What to produce:
Exact copy, no pictures: return only the lines below from the line with "Task: Select Venezuela win odds 2.00" up to and including the line with "Task: Click the install".

[Items listed in a dataset]
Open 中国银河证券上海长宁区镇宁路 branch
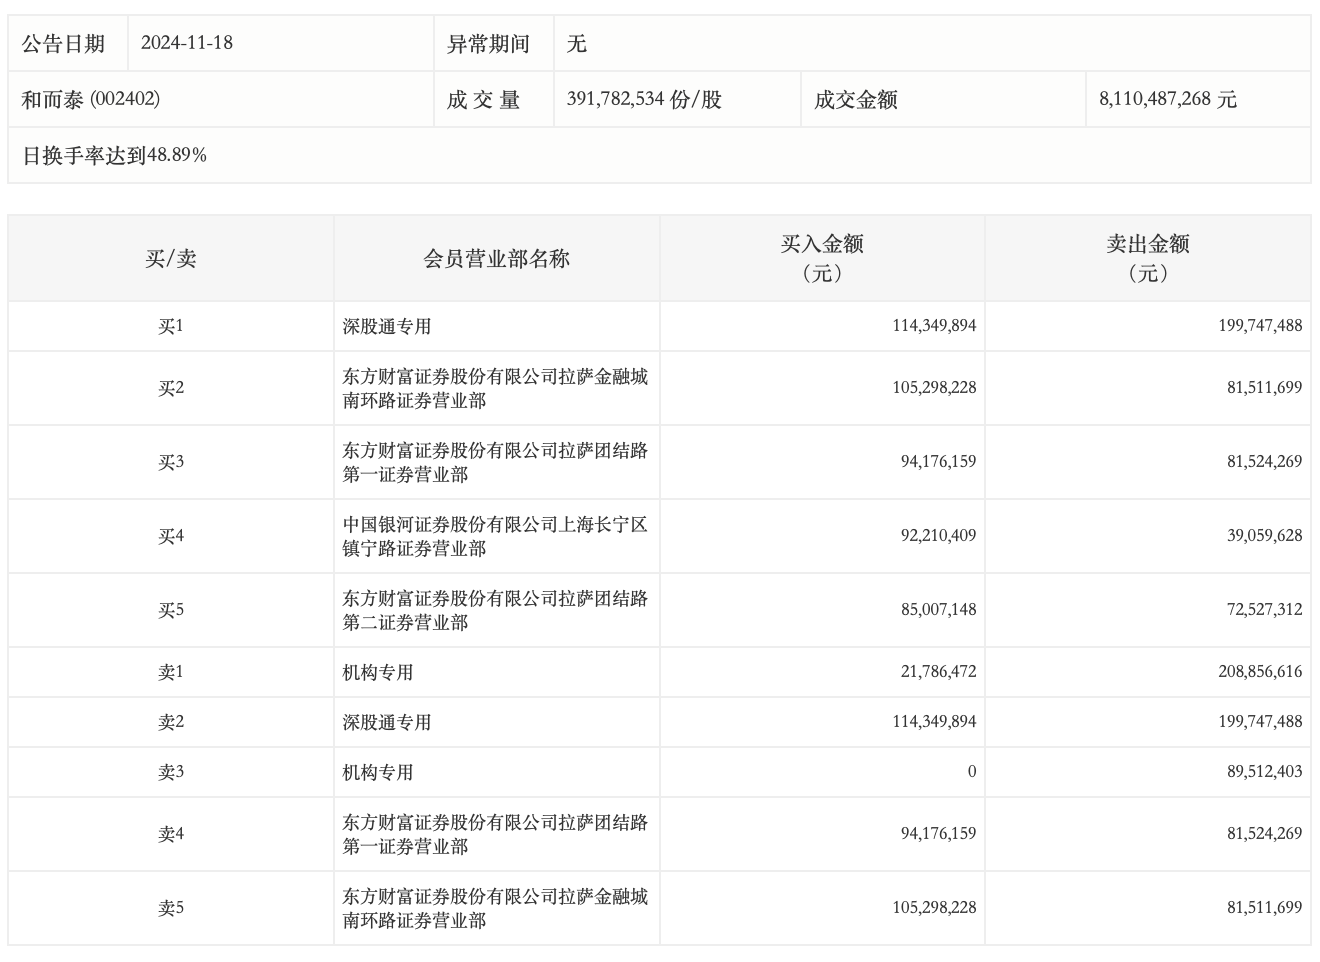Viewport: 1320px width, 962px height. pos(495,537)
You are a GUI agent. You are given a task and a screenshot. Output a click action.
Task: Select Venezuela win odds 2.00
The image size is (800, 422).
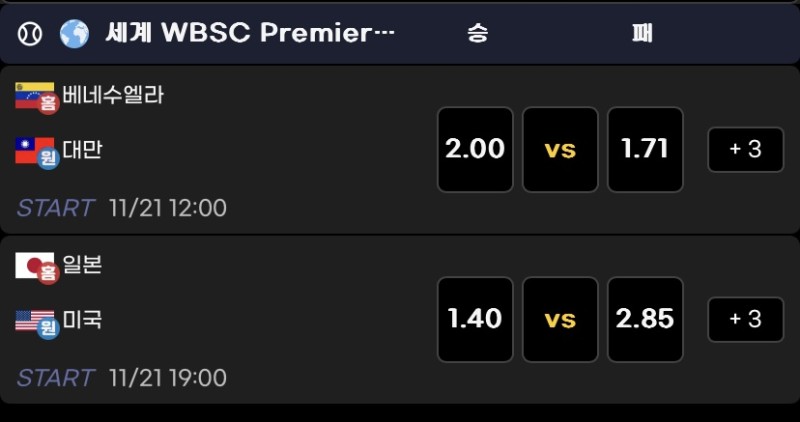(475, 149)
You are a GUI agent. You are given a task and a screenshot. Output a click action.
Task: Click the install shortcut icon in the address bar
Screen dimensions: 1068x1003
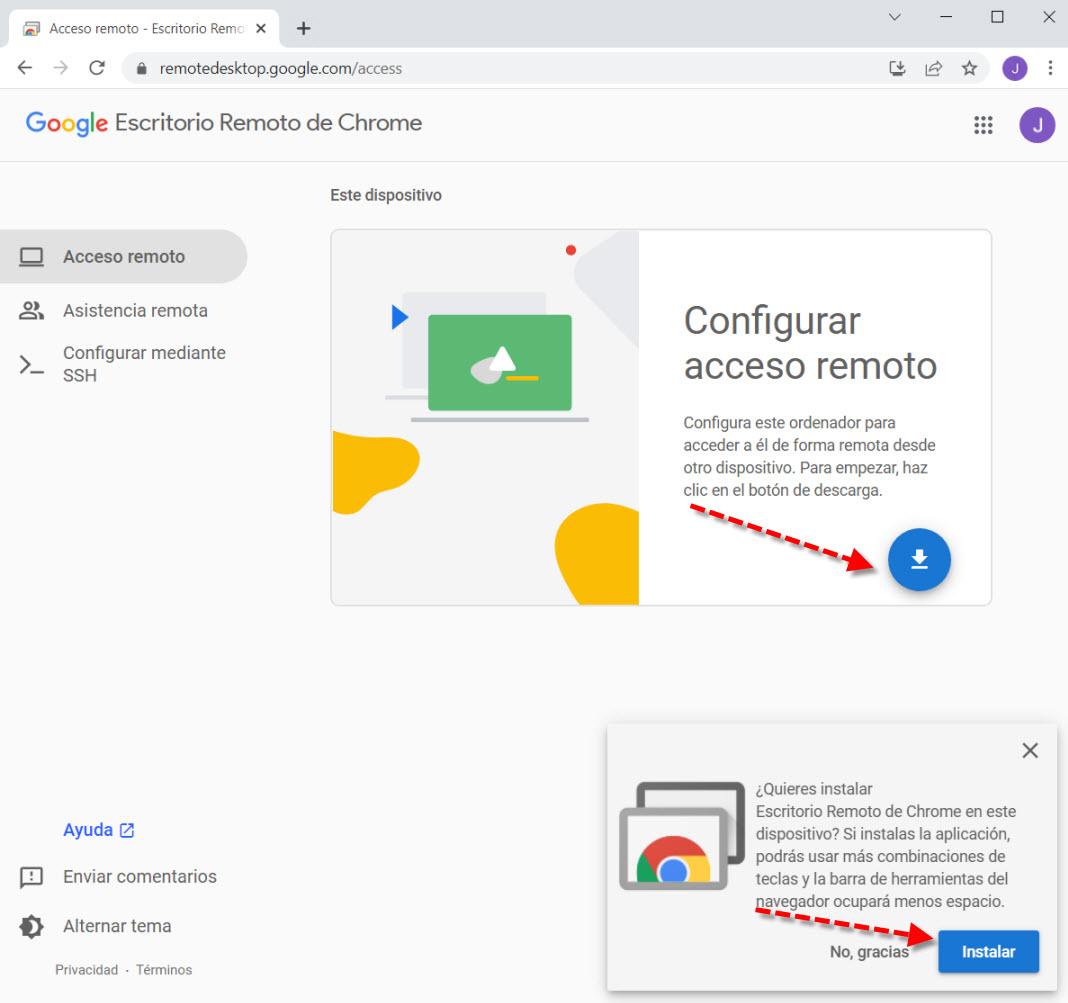(x=897, y=68)

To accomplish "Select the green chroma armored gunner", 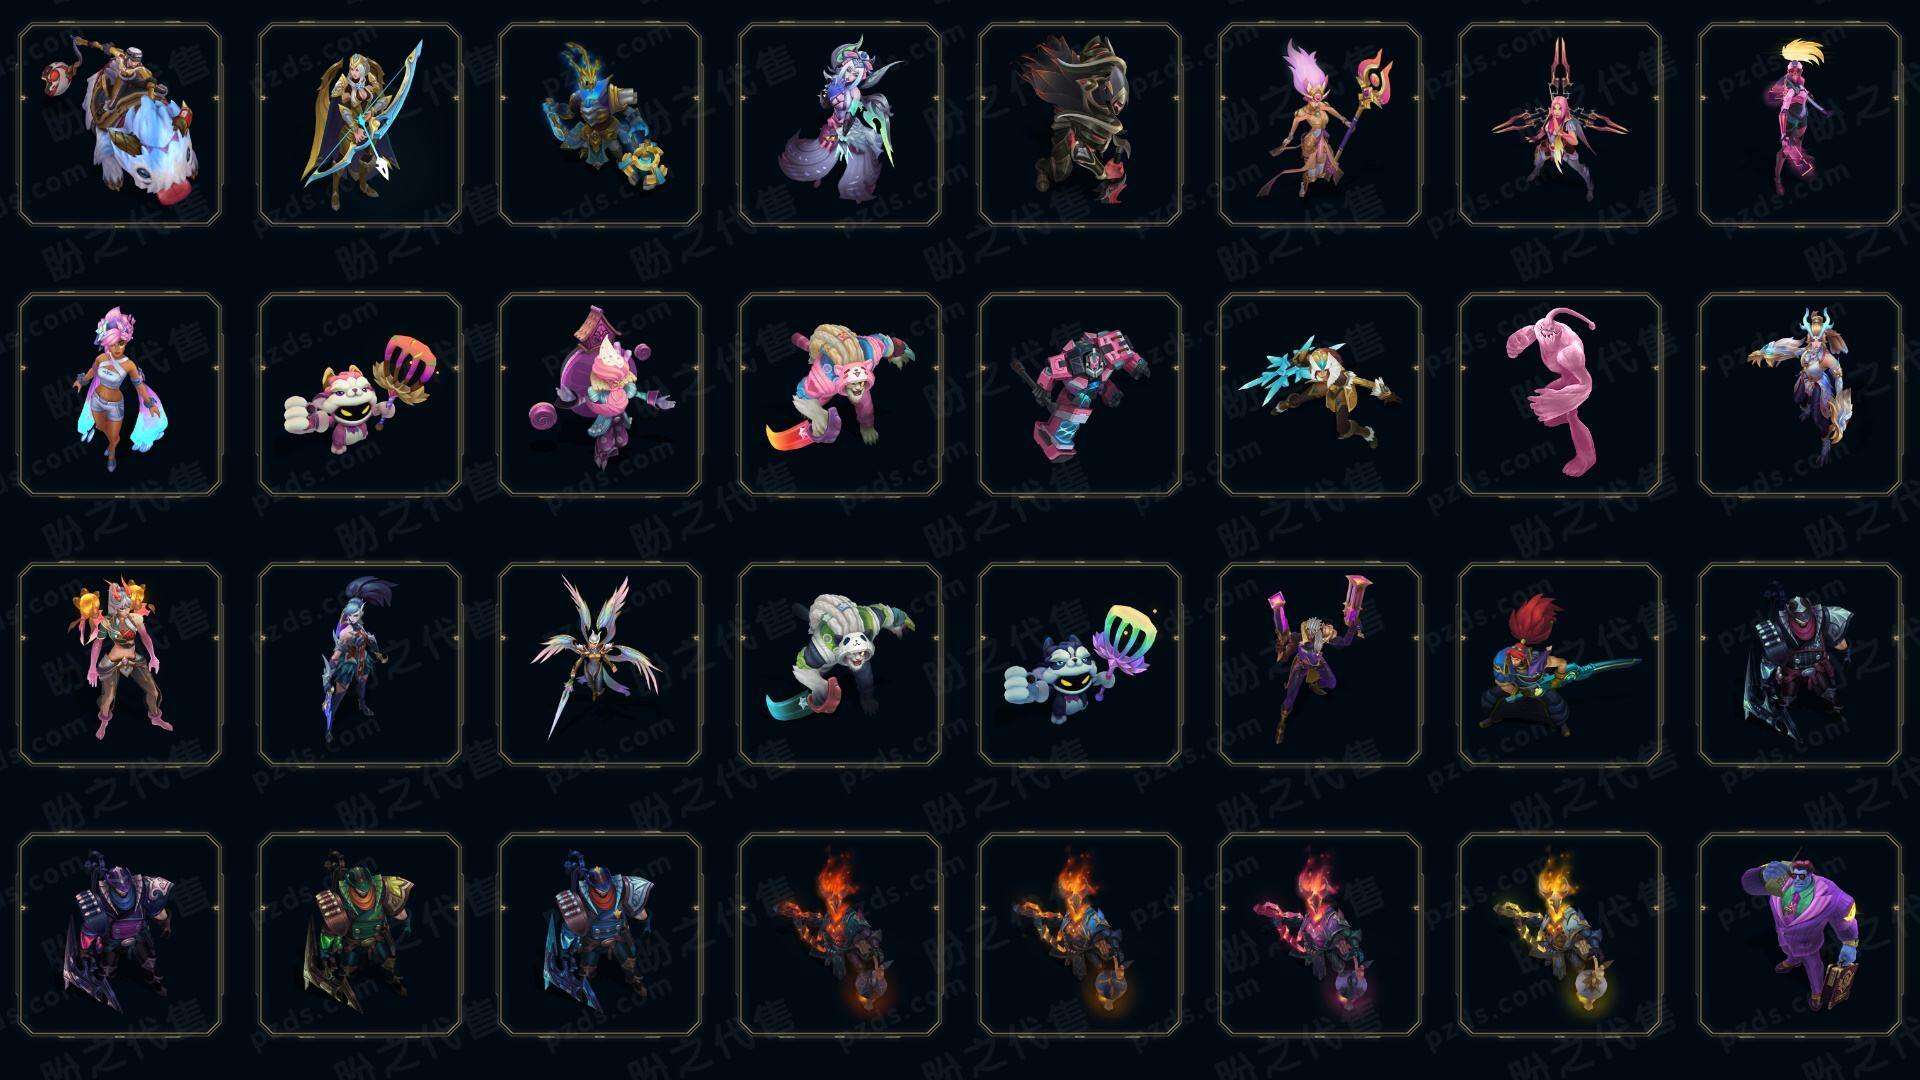I will [x=360, y=935].
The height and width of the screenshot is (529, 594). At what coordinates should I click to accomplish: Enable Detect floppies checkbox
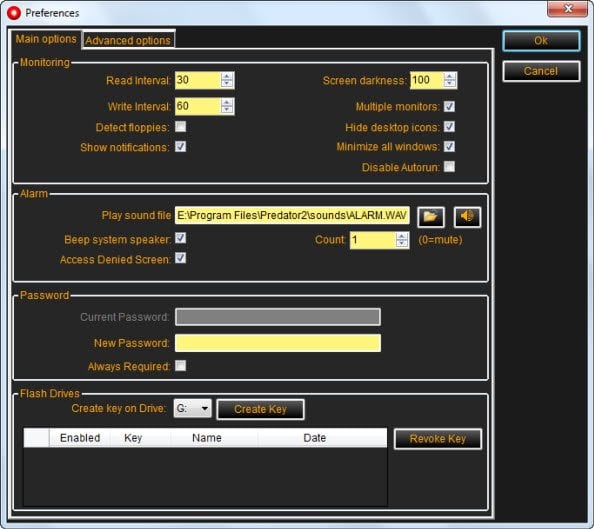[181, 127]
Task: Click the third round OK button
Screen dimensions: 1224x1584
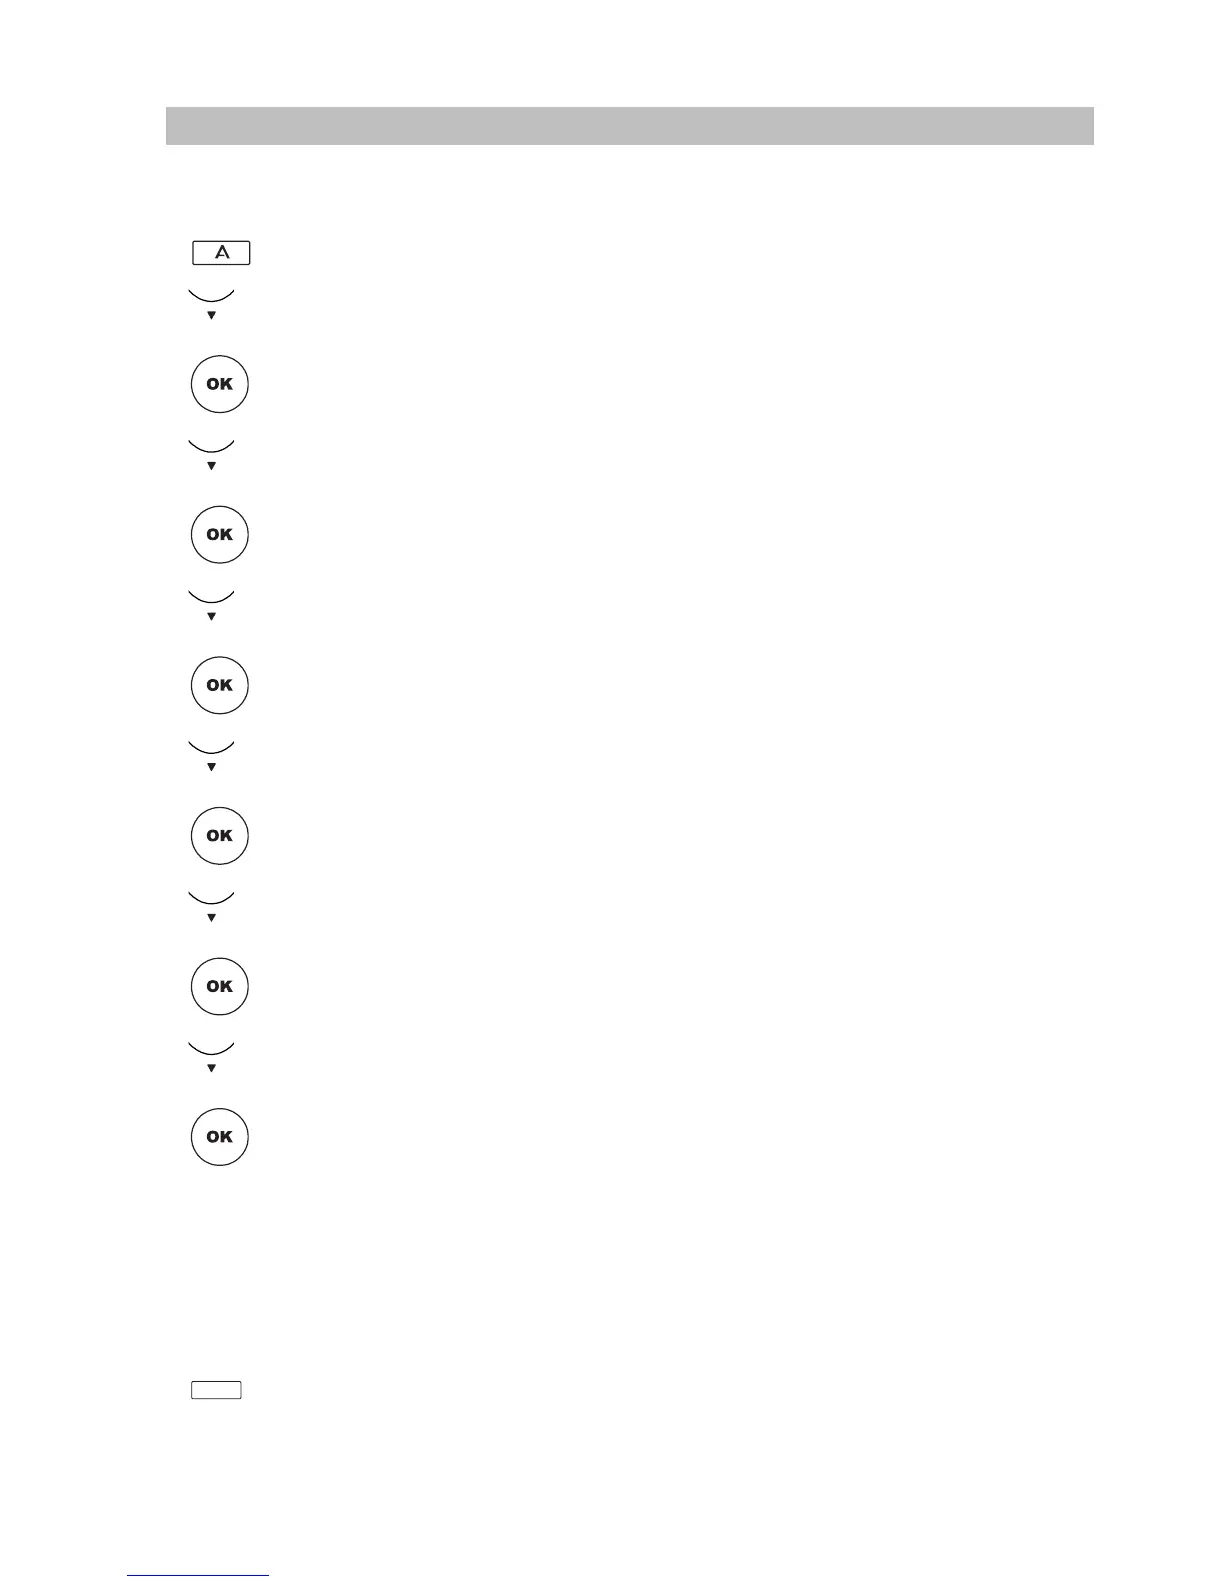Action: [219, 685]
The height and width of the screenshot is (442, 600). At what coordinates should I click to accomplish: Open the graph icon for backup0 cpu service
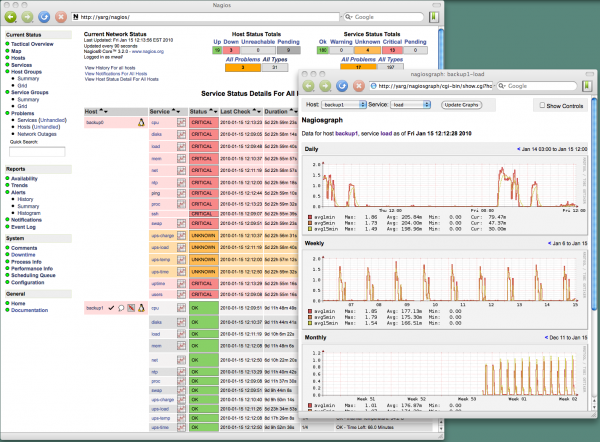[x=181, y=120]
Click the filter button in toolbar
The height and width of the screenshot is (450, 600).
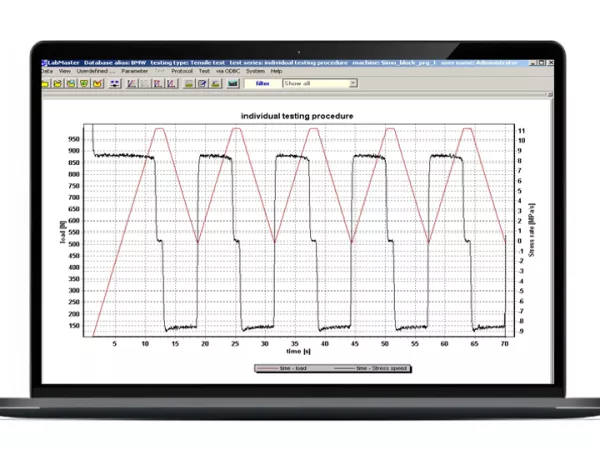pos(262,84)
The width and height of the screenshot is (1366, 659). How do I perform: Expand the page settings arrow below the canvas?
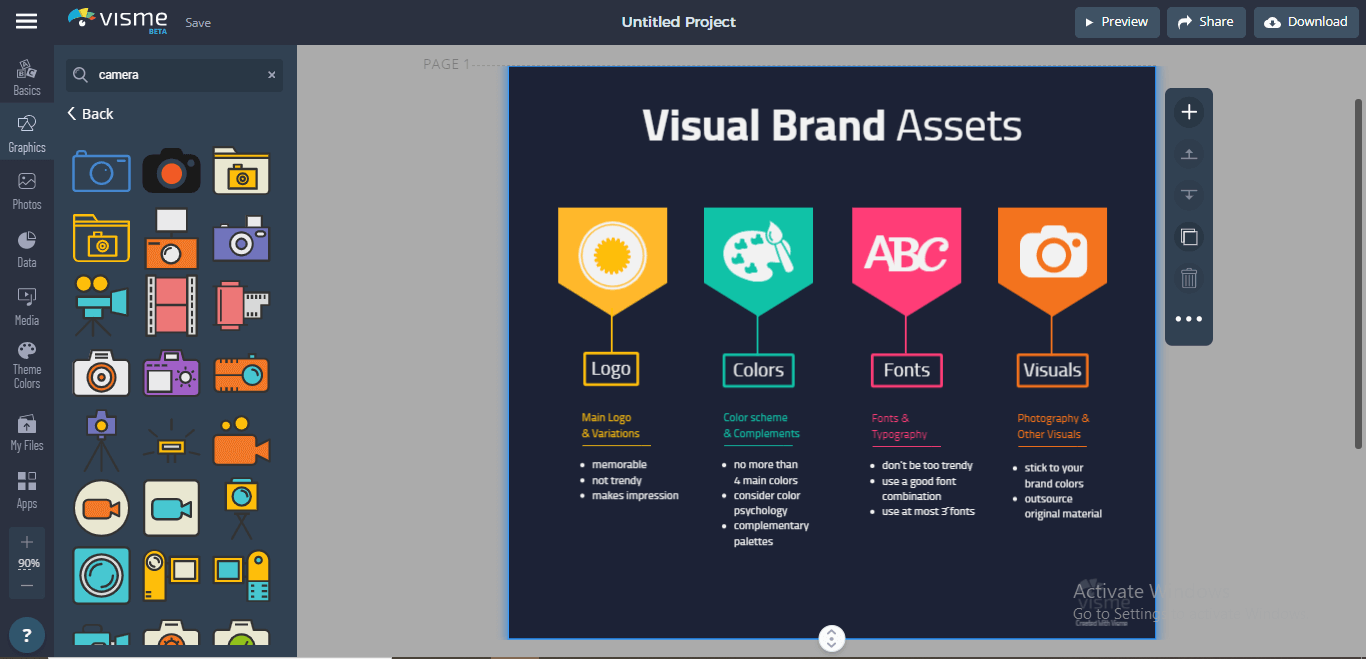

Written answer:
Task: Select Venezuela win odds 2.00
The image size is (800, 422).
(475, 149)
You are a GUI agent. You are given a task and a screenshot. Output a click action.
Task: Click the install shortcut icon in the address bar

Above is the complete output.